╭──

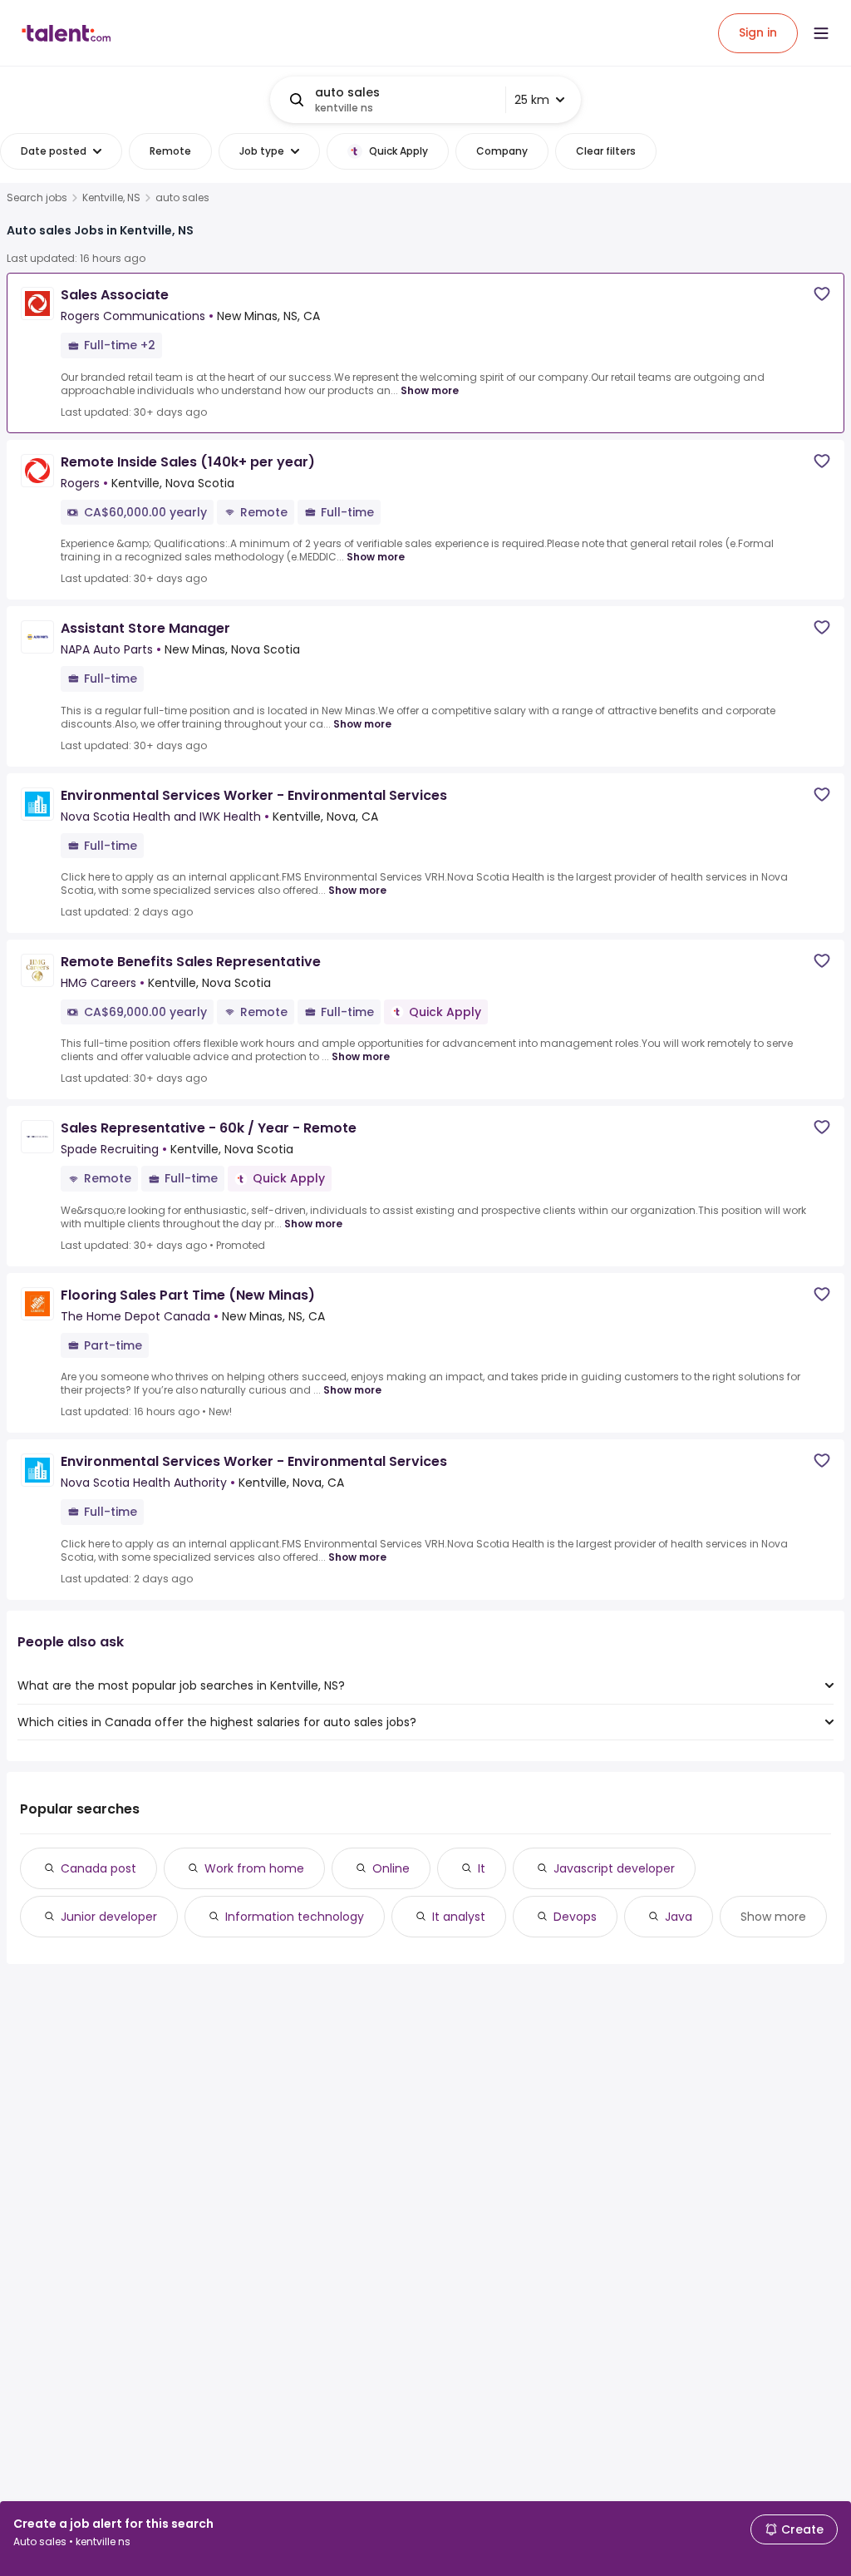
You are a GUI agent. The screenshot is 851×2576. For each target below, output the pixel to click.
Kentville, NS (111, 198)
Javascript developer (614, 1868)
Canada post (98, 1868)
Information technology (294, 1916)
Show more (430, 390)
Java (678, 1916)
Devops (575, 1916)
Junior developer (109, 1916)
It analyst (458, 1916)
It (481, 1868)
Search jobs (37, 198)
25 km (531, 99)
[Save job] (822, 294)
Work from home (254, 1868)
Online (391, 1868)
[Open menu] (821, 33)
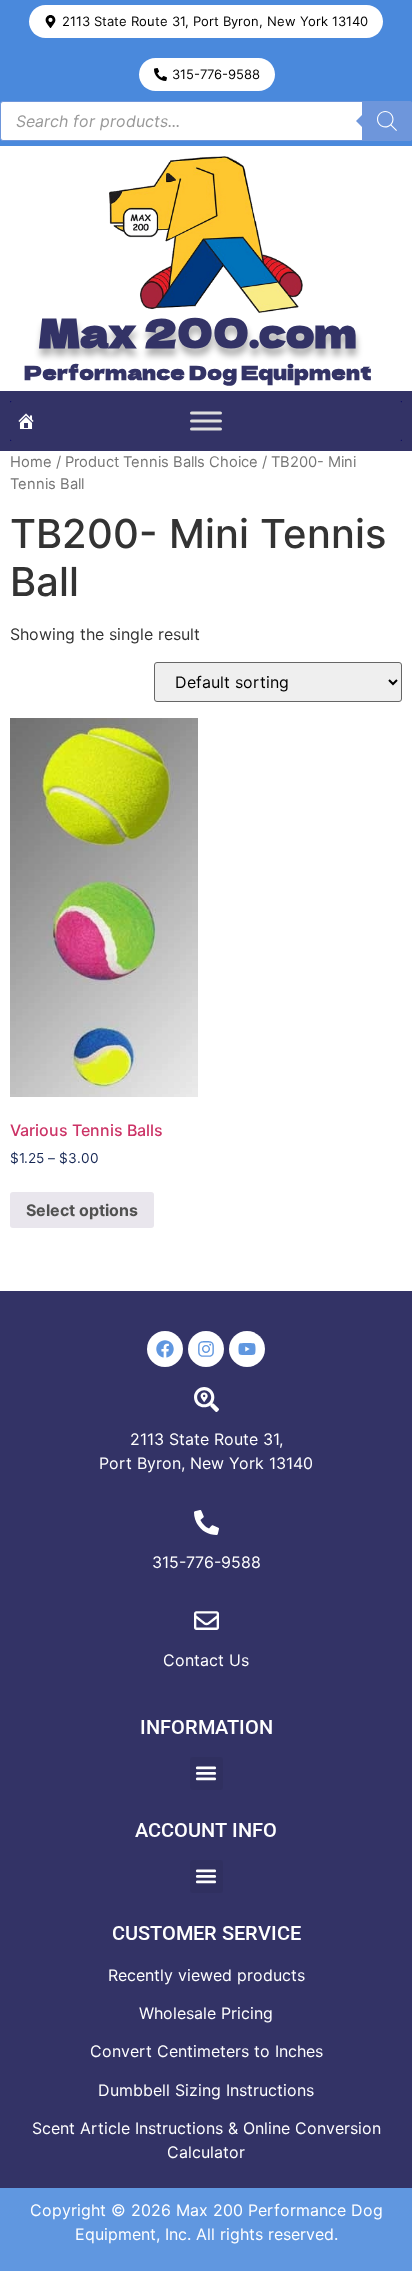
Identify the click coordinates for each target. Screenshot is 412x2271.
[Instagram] (206, 1349)
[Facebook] (165, 1349)
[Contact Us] (206, 1620)
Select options (82, 1210)
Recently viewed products (206, 1975)
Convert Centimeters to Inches (206, 2051)
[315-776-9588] (206, 1522)
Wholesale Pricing (206, 2013)
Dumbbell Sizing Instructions (206, 2090)
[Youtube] (247, 1349)
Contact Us (206, 1660)
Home (31, 462)
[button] (206, 21)
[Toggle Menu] (206, 420)
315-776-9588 (206, 1562)
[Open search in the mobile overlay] (206, 121)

╰──

What is required: Repeat exactly the lines from the start of the entries down to the line with "Work from home (254, 1868)", keeping both ends but none of the pictures.

Your solution:
You are a GUI agent. The screenshot is 851×2576. For each target below, output the pixel to click.
Kentville, NS (111, 198)
Javascript developer (614, 1868)
Canada post (98, 1868)
Information technology (294, 1916)
Show more (430, 390)
Java (678, 1916)
Devops (575, 1916)
Junior developer (109, 1916)
It analyst (458, 1916)
It (481, 1868)
Search jobs (37, 198)
25 km (531, 99)
[Save job] (822, 294)
Work from home (254, 1868)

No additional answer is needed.